Re: KCSAN: data-race in fat16_ent_put / fat_search_long

From: Marco Elver
Date: Wed Nov 06 2019 - 06:27:07 EST


On Wed, 6 Nov 2019 at 09:31, OGAWA Hirofumi <hirofumi@xxxxxxxxxxxxxxxxxx> wrote:
>
> Matthew Wilcox <willy@xxxxxxxxxxxxx> writes:
>
> > On Tue, Nov 05, 2019 at 03:39:23PM +0100, Marco Elver wrote:
> >> On Tue, 05 Nov 2019, syzbot wrote:
> >> > ==================================================================
> >> > BUG: KCSAN: data-race in fat16_ent_put / fat_search_long
> >> >
> >> > write to 0xffff8880a209c96a of 2 bytes by task 11985 on cpu 0:
> >> > fat16_ent_put+0x5b/0x90 fs/fat/fatent.c:181
> >> > fat_ent_write+0x6d/0xf0 fs/fat/fatent.c:415
> >> > fat_chain_add+0x34e/0x400 fs/fat/misc.c:130
> >> > fat_add_cluster+0x92/0xd0 fs/fat/inode.c:112
> >> > __fat_get_block fs/fat/inode.c:154 [inline]
> >> > fat_get_block+0x3ae/0x4e0 fs/fat/inode.c:189
> >> > __block_write_begin_int+0x2ea/0xf20 fs/buffer.c:1968
> >> > __block_write_begin fs/buffer.c:2018 [inline]
> >> > block_write_begin+0x77/0x160 fs/buffer.c:2077
> >> > cont_write_begin+0x3d6/0x670 fs/buffer.c:2426
> >> > fat_write_begin+0x72/0xc0 fs/fat/inode.c:235
> >> > pagecache_write_begin+0x6b/0x90 mm/filemap.c:3148
> >> > cont_expand_zero fs/buffer.c:2353 [inline]
> >> > cont_write_begin+0x17a/0x670 fs/buffer.c:2416
> >> > fat_write_begin+0x72/0xc0 fs/fat/inode.c:235
> >> > pagecache_write_begin+0x6b/0x90 mm/filemap.c:3148
> >> > generic_cont_expand_simple+0xb0/0x120 fs/buffer.c:2317
> >> >
> >> > read to 0xffff8880a209c96b of 1 bytes by task 11990 on cpu 1:
> >> > fat_search_long+0x20a/0xc60 fs/fat/dir.c:484
> >> > vfat_find+0xc1/0xd0 fs/fat/namei_vfat.c:698
> >> > vfat_lookup+0x75/0x350 fs/fat/namei_vfat.c:712
> >> > lookup_open fs/namei.c:3203 [inline]
> >> > do_last fs/namei.c:3314 [inline]
> >> > path_openat+0x15b6/0x36e0 fs/namei.c:3525
> >> > do_filp_open+0x11e/0x1b0 fs/namei.c:3555
> >> > do_sys_open+0x3b3/0x4f0 fs/open.c:1097
> >> > __do_sys_open fs/open.c:1115 [inline]
> >> > __se_sys_open fs/open.c:1110 [inline]
> >> > __x64_sys_open+0x55/0x70 fs/open.c:1110
> >> > do_syscall_64+0xcc/0x370 arch/x86/entry/common.c:290
> >> > entry_SYSCALL_64_after_hwframe+0x44/0xa9
> >> >
> >> > Reported by Kernel Concurrency Sanitizer on:
> >> > CPU: 1 PID: 11990 Comm: syz-executor.2 Not tainted 5.4.0-rc3+ #0
> >> > Hardware name: Google Google Compute Engine/Google Compute Engine, BIOS
> >> > Google 01/01/2011
> >> > ==================================================================
> >>
> >> I was trying to understand what is happening here, but fail to see how
> >> this can happen.

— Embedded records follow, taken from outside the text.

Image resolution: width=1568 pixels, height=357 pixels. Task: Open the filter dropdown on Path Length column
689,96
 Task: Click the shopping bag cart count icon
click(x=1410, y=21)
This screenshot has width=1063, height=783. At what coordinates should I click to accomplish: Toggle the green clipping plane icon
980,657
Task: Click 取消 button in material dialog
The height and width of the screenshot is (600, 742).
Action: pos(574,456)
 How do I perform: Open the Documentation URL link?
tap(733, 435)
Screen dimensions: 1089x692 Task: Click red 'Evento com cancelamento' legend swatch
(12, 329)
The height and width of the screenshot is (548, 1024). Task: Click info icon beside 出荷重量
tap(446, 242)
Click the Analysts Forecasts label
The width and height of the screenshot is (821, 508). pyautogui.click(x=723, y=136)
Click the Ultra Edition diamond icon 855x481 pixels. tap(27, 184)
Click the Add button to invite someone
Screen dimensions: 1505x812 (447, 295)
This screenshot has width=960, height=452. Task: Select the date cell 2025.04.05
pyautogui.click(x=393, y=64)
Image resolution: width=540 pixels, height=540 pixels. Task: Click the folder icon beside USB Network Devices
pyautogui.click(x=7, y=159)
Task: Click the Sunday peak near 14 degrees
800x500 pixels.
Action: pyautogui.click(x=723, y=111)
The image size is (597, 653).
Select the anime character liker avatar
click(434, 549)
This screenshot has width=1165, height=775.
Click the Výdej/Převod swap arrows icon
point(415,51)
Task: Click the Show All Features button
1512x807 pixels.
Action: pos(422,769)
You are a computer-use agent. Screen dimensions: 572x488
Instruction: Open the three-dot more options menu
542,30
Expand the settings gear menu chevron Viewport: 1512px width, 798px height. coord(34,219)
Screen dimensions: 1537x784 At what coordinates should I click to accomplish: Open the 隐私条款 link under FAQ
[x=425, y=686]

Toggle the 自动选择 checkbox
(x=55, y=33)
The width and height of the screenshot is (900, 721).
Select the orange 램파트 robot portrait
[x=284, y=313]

So it'd be good if somebody who knows this code can
> >> explain. We are quite positive this is not a false positive, given the
> >> addresses accessed match.
> >
> > Both of these accesses are into a buffer head; ie the data being accessed
> > is stored in the page cache. Is it possible the page was reused for
> > different data between these two accesses?
>
> No and yes. Reader side is directory buffer, writer side is FAT buffer.
> So FAT buffer never be reused as directory buffer. But the page cache
> itself can be freed and reused as different index. So if KCSAN can't
> detect the page cache recycle, it would be possible.
>
> Is there anyway to know "why KCSAN thought this as data race"?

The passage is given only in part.